The settlement decision fell largely to the State Board of Elections. The bipartisan body initially approved it in a unanimous vote, but the two Republican members soon resigned.

Senate Bill 360 says that, if legislative leaders are party to a lawsuit, it can't be settled without agreement from top legislative leaders. It's titled: "Prohibit Collusive Settlements by the Attorney General," and GOP lawmakers accuse Democratic Attorney General Josh Stein and state Elections Director Karen Brinson Bell of conspiring with plaintiffs in the suit to change the state's election laws.

Stein and Brinson Bell deny the charge. Brinson Bell said in a statement Tuesday that she's never even spoken with the lead attorney in the case, Marc Elias, and that she wasn't involved in negotiations.

The bill cleared the state Senate on a 28-21, party-line vote. If it also clears the North Carolina House and Gov. Roy Cooper vetoes it, the Republican majority doesn't have enough numbers to overturn that veto, and it would not become law.

There was back and forth between partisans Tuesday on just about everything about the bill.

"This bill advances the false argument ... that a collusive settlement took place," Sen. Jay Chaudhuri, D-Wake, said during debate.

"There was nothing secret nor unlawful nor cooperative," Chaudhuri said, noting that attorneys for Republican lawmakers had a chance to speak against the proposed settlement after the Board of Elections approved it, but before a judge signed off and made it official.

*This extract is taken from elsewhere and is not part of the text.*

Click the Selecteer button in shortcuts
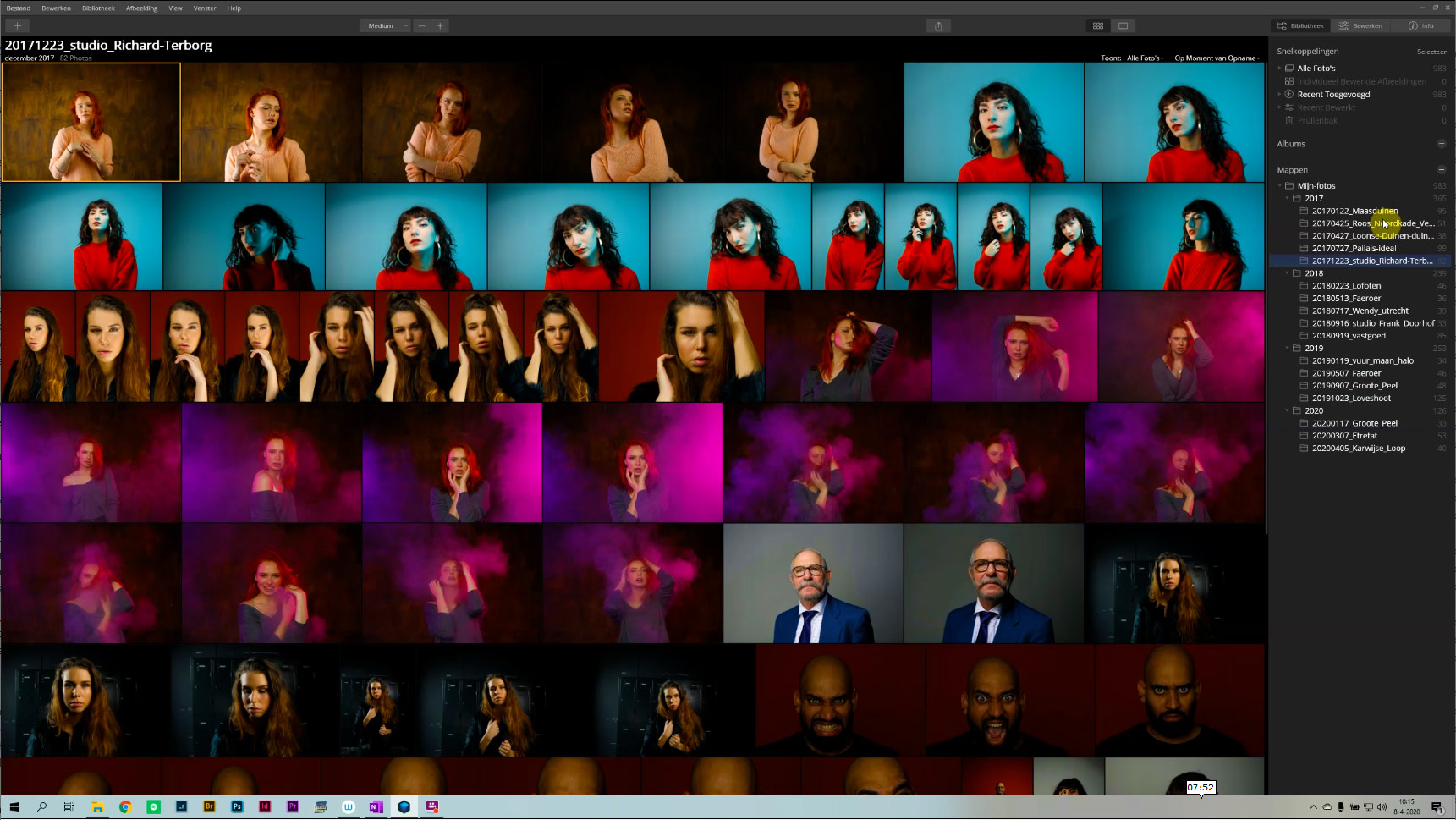This screenshot has height=820, width=1456. [x=1431, y=52]
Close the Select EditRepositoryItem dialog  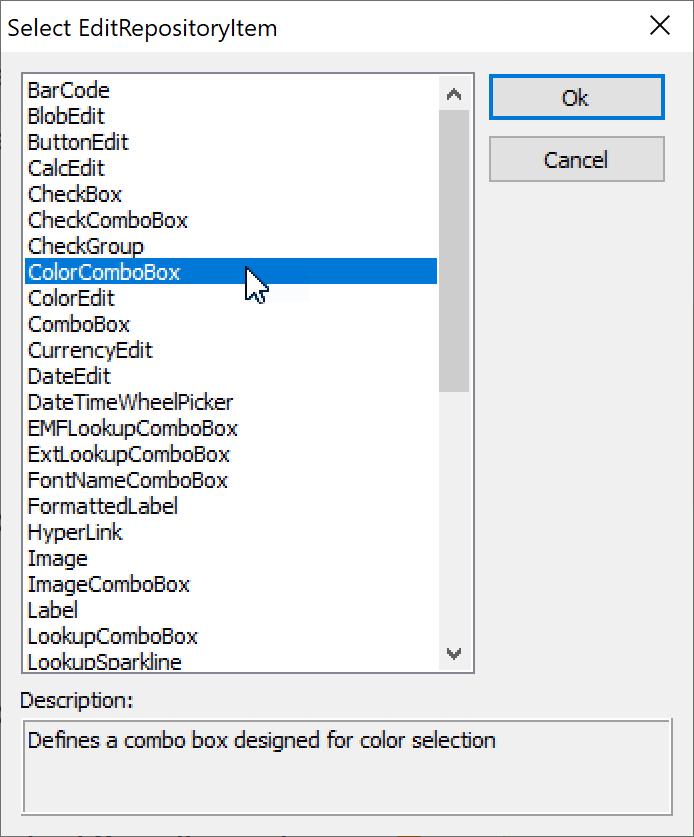click(x=660, y=26)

Chaudhuri also noted that Elias and his plaintiffs didn't get every change they sought in the lawsuit, only some of them.

Sen. Paul Newton, R-Cabarrus, in a press conference before the Senate debate, asked reporters to imagine the reaction had the GOP-controlled legislature settled a similar lawsuit with President Donald Trump's re-election campaign. On the Senate floor, he said the settling parties were ideologically aligned, noting that Brinson Bell had called for some of the same changes in election law as the settlement eventually forced.

"Don't tell me that's not collusive," Newton said.